Manufacturer capacity
Last May, Phytochem announced that sucralose was in shortage. Today the shortage is over. The demand for sucralose worldwide continues to rise. Sucralose is seen as a safer alternative to aspartame which will be re-evaluated by EEU in May 2013.

It has taken time to upgrade facilities and relocate factories, and this industry-wide infrastructure upgrade appears to be over. Many Manufacturers are prepared for a 30 percent increase in sucralose demand this year. This infrastructure upgrade has the industry in compliance with Chinese Government Ecological regulations, so this is not expected to be a problem this year.

Pricing outlook
Tate & Lyle, the number-one sucralose producer that is priced 30 to 40 percent higher than the generic Chinese manufacturers announced "modest progress" for the full-year and that while sucralose volume growth had now returned to normal.”

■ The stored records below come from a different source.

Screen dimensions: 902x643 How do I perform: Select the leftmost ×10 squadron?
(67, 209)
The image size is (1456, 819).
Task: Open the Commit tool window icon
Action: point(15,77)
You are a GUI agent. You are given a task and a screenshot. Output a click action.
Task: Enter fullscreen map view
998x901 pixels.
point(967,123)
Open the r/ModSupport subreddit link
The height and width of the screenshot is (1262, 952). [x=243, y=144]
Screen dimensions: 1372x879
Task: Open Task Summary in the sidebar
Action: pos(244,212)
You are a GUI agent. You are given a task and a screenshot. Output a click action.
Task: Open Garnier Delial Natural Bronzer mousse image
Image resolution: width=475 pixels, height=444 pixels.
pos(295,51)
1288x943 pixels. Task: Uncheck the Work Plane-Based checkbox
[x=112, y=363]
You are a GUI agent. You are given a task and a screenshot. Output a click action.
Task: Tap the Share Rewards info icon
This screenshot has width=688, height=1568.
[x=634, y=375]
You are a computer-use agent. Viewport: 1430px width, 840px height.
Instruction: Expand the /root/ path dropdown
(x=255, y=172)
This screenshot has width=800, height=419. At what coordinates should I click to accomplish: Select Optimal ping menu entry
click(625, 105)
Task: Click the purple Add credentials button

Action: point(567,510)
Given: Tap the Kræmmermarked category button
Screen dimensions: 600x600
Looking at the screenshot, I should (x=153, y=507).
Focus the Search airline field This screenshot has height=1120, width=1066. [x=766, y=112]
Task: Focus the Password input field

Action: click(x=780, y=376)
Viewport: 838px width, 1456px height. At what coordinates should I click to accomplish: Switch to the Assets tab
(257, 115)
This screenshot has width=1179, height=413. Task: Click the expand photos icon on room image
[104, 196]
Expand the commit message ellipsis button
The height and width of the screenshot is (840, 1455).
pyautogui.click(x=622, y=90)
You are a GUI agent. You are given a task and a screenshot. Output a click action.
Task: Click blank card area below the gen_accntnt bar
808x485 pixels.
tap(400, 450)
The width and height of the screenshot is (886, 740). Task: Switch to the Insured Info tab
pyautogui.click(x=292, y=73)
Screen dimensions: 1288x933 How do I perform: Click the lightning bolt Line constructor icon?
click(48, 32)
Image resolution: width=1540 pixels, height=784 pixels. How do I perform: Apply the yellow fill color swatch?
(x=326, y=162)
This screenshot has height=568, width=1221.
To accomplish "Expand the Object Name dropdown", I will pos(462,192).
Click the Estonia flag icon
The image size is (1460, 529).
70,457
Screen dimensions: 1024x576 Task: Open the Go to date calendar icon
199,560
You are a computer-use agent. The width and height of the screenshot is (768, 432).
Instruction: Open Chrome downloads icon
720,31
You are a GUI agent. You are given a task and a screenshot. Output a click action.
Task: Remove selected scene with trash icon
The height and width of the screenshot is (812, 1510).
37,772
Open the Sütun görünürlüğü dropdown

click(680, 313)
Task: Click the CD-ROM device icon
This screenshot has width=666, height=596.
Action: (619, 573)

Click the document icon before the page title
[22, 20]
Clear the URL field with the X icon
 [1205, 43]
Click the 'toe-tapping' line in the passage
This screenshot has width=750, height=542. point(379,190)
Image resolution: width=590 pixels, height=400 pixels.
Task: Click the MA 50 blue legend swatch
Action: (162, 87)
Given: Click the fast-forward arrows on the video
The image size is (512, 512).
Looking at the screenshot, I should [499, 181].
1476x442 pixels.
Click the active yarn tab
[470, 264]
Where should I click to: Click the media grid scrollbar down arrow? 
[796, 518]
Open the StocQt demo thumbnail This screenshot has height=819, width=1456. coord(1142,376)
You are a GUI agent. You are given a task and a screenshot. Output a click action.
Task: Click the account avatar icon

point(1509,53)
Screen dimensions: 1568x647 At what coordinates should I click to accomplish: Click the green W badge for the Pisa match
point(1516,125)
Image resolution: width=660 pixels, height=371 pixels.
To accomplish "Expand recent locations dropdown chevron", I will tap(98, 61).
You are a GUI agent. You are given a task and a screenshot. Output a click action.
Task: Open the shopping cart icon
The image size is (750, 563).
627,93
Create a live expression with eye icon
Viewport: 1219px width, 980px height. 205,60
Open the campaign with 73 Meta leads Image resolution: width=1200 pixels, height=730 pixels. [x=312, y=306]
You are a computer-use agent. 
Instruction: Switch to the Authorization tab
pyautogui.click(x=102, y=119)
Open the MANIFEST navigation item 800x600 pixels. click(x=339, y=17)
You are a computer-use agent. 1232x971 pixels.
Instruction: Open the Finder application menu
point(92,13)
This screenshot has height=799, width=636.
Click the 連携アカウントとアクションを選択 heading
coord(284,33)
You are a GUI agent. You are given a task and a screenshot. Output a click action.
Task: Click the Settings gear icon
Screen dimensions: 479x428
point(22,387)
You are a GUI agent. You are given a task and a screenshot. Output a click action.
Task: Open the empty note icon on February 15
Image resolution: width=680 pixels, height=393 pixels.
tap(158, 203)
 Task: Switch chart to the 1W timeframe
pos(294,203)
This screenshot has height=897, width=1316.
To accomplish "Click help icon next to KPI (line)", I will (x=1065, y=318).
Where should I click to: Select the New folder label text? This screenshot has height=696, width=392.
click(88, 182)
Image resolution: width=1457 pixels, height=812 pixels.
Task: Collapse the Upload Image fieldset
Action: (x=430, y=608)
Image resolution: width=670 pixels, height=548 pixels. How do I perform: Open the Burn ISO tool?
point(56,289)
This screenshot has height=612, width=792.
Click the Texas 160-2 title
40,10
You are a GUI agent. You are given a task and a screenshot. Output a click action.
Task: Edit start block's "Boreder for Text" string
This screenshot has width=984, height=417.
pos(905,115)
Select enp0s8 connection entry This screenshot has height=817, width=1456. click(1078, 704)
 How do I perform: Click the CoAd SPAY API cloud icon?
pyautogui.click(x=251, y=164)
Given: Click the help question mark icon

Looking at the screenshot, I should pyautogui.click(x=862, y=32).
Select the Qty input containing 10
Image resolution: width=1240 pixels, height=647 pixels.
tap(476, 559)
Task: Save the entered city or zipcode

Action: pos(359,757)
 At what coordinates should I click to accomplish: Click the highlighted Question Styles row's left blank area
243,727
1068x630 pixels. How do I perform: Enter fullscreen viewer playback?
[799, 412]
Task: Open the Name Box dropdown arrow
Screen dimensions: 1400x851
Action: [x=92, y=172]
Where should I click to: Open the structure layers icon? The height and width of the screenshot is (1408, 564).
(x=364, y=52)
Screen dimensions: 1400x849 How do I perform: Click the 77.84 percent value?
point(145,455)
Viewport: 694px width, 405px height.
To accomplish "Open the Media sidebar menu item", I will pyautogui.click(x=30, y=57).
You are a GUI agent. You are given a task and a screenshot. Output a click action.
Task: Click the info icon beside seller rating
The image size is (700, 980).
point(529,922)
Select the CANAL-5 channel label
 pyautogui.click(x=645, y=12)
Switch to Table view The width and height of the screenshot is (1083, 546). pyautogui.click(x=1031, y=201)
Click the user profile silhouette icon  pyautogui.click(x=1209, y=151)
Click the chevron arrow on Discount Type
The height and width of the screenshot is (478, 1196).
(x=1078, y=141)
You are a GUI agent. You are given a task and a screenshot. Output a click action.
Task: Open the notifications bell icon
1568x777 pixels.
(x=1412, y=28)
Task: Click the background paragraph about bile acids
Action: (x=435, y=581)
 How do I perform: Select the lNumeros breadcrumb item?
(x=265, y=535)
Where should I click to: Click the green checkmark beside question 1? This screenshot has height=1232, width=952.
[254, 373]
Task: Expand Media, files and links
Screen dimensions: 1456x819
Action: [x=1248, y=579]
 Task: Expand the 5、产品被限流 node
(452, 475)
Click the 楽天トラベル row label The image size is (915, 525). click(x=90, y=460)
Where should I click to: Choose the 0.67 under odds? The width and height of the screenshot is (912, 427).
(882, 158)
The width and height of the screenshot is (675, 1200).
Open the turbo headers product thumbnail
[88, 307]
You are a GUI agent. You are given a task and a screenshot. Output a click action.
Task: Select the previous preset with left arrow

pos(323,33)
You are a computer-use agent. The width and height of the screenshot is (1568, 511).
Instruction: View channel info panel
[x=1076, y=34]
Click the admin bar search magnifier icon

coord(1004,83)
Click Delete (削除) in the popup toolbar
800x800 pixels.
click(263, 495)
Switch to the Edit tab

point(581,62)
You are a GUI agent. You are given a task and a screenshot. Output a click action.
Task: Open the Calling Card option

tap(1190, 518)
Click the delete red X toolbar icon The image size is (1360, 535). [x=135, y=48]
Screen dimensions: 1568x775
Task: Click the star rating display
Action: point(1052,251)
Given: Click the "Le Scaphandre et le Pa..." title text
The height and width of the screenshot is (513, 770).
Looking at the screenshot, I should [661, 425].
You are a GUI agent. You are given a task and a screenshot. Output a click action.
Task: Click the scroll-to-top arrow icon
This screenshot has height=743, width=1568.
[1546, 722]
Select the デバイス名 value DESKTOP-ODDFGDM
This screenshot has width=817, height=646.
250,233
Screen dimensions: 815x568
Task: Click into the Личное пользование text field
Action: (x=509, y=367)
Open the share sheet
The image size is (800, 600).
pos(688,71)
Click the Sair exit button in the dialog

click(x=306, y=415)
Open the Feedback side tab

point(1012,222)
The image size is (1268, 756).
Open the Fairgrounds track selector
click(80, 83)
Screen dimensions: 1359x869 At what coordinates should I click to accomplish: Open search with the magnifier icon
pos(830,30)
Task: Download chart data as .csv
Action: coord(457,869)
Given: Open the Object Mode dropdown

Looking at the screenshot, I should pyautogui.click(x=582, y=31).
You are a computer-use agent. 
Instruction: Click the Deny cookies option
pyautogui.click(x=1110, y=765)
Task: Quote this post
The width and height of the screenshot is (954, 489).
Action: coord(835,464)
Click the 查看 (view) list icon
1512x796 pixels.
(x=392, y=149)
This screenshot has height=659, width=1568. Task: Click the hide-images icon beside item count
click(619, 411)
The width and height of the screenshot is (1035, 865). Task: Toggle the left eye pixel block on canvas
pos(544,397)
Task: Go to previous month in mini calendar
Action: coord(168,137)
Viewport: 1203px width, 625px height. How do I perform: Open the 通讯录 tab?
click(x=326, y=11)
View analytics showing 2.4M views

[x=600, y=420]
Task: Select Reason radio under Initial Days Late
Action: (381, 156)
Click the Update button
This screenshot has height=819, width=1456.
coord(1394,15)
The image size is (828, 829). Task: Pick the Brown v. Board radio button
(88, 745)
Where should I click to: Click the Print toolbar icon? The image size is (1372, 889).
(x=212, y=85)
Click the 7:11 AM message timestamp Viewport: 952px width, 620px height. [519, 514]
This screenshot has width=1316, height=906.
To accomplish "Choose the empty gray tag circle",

Phytochem predicts that industry growth will be through Chinese manufacturers who are significantly undercutting Tate & Lyle. Currently, Chinese manufacturers are selling at a slim margin and there isn’t much room for downward movement. It appears that in the near term prices are stable. Enough capacity remains to fill the usual summertime demand spike.

Sucralose is manufactured from sugar and the International Sugar Organization expects supplies to exceed demand by 6.2 million metric tons in the season ending Sept. 30 so there isn’t upward pressure based on raw material. On the other hand, inflationary pressures, a trending rise of the yuan versus dollar currency exchange and rising labor costs could weigh in a little on the other end.

The outlook for sucralose demand is a rising and manufacturers now have the capacity to deal with this. Price and supply should be fairly stable at least in the near term. There is one wild card. If the EEU decides to ban aspartame in May, then this could destabilize the market.